— Selected excerpt —
┄┄┄┄┄┄
The hand-in-waistcoat (also referred to as hand-inside-vest, hand-in-jacket, hand-held-in, or hidden hand) is a gesture commonly found in portraiture during the 18th and 19th centuries.  The pose appeared by the 1750s to indicate leadership in a calm and firm manner. The pose is most often associated with Napoleon Bonaparte due to its use in several portraits made by his artist, Jacques-Louis David, amongst them the 1812 painting Napoleon in His Study. The pose, thought of as being stately, was copied by other portrait painters across Europe and America. Most paintings and photographs show the right hand inserted into the waistcoat/jacket, but some sitters appear with the left hand inserted. The pose was also often seen in mid-nineteenth century photography.
┄┄┄┄┄┄
— Exercise goal —
In the passage on the hand-in-waistcoat pose, reproduce everything from "The hand-in-waistcoat (also" down to "mid-nineteenth century photography.", word for word.

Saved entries
┄┄┄┄┄┄
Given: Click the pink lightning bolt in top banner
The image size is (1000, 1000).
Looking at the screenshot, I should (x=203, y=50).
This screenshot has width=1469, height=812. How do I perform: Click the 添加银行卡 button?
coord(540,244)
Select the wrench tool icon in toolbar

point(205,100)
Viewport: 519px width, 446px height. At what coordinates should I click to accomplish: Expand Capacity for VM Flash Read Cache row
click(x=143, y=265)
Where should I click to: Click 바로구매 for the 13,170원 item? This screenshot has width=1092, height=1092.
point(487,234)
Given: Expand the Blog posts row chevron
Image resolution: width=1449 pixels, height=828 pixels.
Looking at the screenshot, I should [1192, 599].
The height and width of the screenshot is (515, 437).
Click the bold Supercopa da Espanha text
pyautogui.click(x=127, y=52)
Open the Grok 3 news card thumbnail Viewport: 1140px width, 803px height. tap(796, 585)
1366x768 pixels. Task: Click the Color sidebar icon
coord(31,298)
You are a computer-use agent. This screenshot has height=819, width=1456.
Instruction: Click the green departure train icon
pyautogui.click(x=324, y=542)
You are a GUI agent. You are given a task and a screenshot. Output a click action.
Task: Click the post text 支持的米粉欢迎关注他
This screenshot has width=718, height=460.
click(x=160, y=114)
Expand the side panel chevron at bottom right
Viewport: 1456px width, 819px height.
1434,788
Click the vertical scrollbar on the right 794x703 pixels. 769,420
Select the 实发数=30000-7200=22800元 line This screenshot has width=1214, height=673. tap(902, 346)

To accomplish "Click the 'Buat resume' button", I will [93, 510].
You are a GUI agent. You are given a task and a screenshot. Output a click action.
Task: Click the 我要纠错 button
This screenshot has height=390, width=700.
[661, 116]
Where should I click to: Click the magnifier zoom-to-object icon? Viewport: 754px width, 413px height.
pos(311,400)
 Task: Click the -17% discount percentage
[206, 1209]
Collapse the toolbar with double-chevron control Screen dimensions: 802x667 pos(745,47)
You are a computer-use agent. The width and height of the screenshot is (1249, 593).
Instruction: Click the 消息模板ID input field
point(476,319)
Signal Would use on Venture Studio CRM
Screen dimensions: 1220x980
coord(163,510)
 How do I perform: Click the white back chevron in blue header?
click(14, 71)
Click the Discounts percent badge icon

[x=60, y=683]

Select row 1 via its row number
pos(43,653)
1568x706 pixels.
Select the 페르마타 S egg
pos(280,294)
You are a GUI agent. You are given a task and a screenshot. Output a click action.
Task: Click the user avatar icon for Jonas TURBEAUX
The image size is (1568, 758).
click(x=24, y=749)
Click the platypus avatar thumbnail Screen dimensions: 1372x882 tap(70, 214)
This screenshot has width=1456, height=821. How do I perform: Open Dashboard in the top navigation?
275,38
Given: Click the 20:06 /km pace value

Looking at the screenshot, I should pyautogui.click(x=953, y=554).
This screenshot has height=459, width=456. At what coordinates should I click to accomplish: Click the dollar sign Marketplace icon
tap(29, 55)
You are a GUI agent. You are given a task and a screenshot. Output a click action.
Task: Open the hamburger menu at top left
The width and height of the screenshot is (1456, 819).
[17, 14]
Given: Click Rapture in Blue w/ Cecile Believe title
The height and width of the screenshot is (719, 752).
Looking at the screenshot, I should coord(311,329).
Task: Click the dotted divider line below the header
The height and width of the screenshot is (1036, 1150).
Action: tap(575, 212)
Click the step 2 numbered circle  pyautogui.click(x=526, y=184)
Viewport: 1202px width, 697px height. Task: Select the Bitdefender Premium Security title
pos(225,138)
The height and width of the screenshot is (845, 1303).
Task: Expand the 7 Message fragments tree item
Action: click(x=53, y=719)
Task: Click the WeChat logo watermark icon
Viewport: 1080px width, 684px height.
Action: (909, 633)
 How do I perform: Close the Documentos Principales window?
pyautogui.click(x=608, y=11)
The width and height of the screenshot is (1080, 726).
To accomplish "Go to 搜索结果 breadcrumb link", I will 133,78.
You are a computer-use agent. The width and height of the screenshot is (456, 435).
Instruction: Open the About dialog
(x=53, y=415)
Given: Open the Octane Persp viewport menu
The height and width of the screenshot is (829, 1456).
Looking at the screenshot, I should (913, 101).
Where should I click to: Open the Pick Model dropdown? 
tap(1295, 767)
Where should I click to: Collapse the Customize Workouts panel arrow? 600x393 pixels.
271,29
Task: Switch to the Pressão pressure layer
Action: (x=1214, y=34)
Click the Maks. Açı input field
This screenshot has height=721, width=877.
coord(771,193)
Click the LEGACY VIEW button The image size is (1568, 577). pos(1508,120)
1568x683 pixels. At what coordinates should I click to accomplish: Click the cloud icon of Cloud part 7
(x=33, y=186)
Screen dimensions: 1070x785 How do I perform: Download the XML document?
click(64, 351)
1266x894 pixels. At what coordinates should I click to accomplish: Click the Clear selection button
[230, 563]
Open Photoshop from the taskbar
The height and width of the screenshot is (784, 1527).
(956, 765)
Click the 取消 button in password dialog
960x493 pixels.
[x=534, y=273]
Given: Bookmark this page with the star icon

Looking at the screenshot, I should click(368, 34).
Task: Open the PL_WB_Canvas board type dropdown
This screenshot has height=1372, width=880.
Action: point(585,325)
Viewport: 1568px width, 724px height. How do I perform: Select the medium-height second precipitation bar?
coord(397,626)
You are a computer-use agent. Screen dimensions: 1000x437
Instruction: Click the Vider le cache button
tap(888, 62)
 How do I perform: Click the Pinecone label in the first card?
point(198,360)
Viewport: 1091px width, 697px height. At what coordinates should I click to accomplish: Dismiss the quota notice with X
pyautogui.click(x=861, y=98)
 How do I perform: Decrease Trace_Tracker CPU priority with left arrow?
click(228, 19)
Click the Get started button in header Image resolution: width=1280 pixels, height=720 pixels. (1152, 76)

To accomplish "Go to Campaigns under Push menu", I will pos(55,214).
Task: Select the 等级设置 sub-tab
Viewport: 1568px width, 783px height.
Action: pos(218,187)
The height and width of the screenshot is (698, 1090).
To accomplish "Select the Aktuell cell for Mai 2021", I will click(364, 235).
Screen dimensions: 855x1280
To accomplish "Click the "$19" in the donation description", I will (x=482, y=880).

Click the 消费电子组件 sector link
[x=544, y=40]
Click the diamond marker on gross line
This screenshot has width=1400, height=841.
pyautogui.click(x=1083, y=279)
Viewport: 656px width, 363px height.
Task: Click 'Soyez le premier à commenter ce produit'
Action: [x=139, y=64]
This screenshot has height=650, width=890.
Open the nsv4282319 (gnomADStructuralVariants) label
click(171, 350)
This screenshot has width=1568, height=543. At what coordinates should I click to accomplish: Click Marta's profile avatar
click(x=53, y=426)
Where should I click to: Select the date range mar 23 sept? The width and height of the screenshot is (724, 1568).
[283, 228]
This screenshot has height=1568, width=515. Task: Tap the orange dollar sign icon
┄┄┄┄┄┄
— The output —
The hand-in-waistcoat (also referred to as hand-inside-vest, hand-in-jacket, hand-held-in, or hidden hand) is a gesture commonly found in portraiture during the 18th and 19th centuries.  The pose appeared by the 1750s to indicate leadership in a calm and firm manner. The pose is most often associated with Napoleon Bonaparte due to its use in several portraits made by his artist, Jacques-Louis David, amongst them the 1812 painting Napoleon in His Study. The pose, thought of as being stately, was copied by other portrait painters across Europe and America. Most paintings and photographs show the right hand inserted into the waistcoat/jacket, but some sitters appear with the left hand inserted. The pose was also often seen in mid-nineteenth century photography.